*Job item A*
In the Pixel Poker update, what text appears above the character who wins the high card deal?
*Job item B*
Copy the Pixel Poker update word for word from "If you looked" to "within the game.".

Pixel Poker Update 6 – UI, AI, and Back-End Improvements

It’s definitely been longer than I intended since my last update, but I’m going to be putting up my next update in the next day or so to try and make up for that mistake. The first update will be this one, talking about the AI I’ve implemented, and a number of other changes which have improved the game as a whole. The second update will be a character update and will talk entirely about the characters in the game. That update will have more information about the characters themselves, and who they are. Without further ado, here’s how the game’s looking:


If you looked at the last update, the game should look pretty similar to what it was before. Sadly I didn’t get to do too many visual improvements since the last version. I’ve made a few small changes to the colors in the UI in certain places, but the general look of the game is basically the same. Most of the UI changes are more obvious during specific moments within the game.

High Card

The first change I made was related to the high card deal that occurs at the beginning of the game. I was having a lot of trouble telling who had won the high card deal so I decided to make it more obvious by highlighting the character who has the high-card, and creating a text object above them that says “High Card”. This occurs for the winner, and also highlights every player involved in a tie if multiple players have the same high card. I also turned off the system that automatically starts the game after the high card has been determined, and gave the player the ability to choose when the game would start. These two changes together were a substantial improvement and made the whole high card process much clearer. Below you can see an image of what the player looks like when they have the high card, and what a tie looks like.

*Supplied information*
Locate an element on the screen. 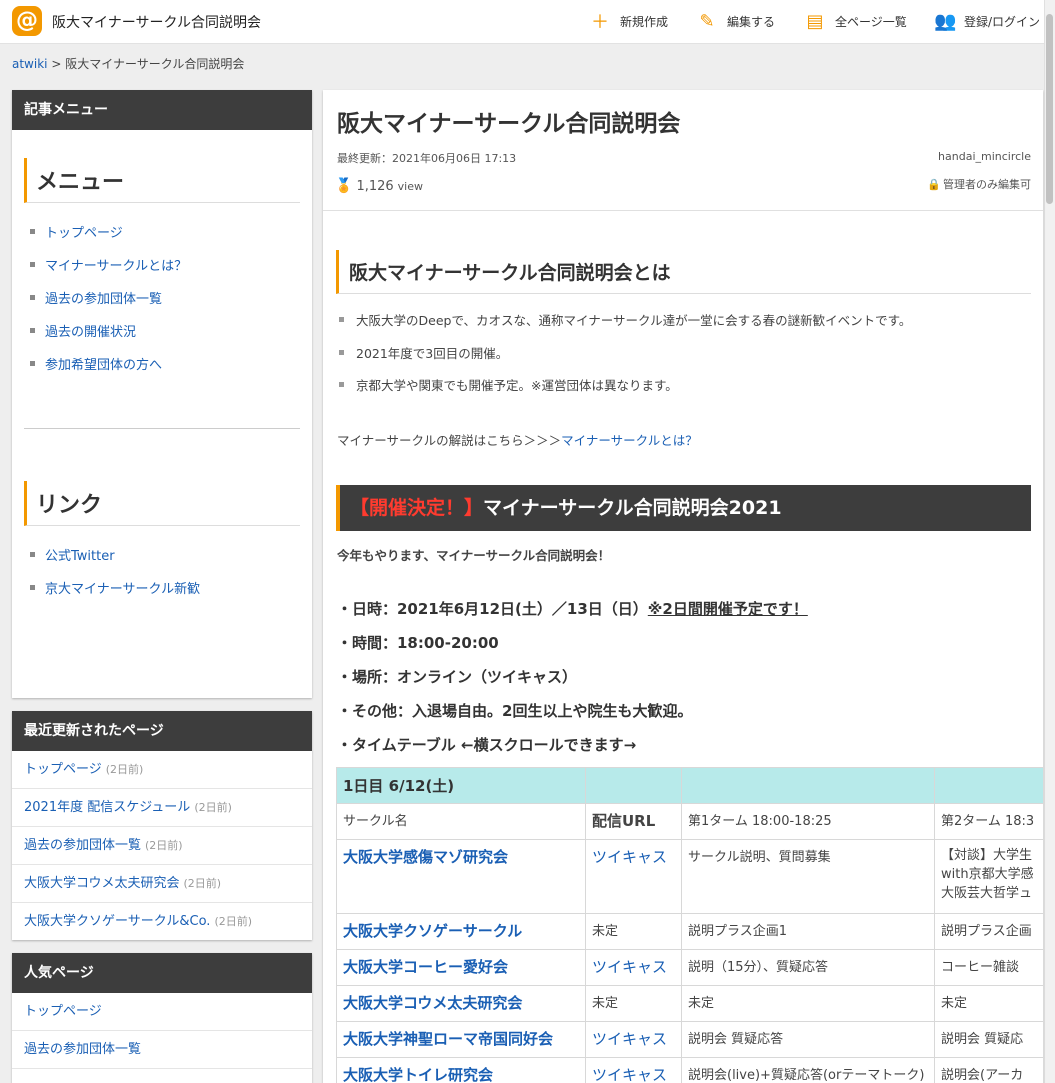 The width and height of the screenshot is (1055, 1083). page-list-icon: ▤ is located at coordinates (815, 21).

*Exercise result A*
"High Card"

*Exercise result B*
If you looked at the last update, the game should look pretty similar to what it was before. Sadly I didn’t get to do too many visual improvements since the last version. I’ve made a few small changes to the colors in the UI in certain places, but the general look of the game is basically the same. Most of the UI changes are more obvious during specific moments within the game.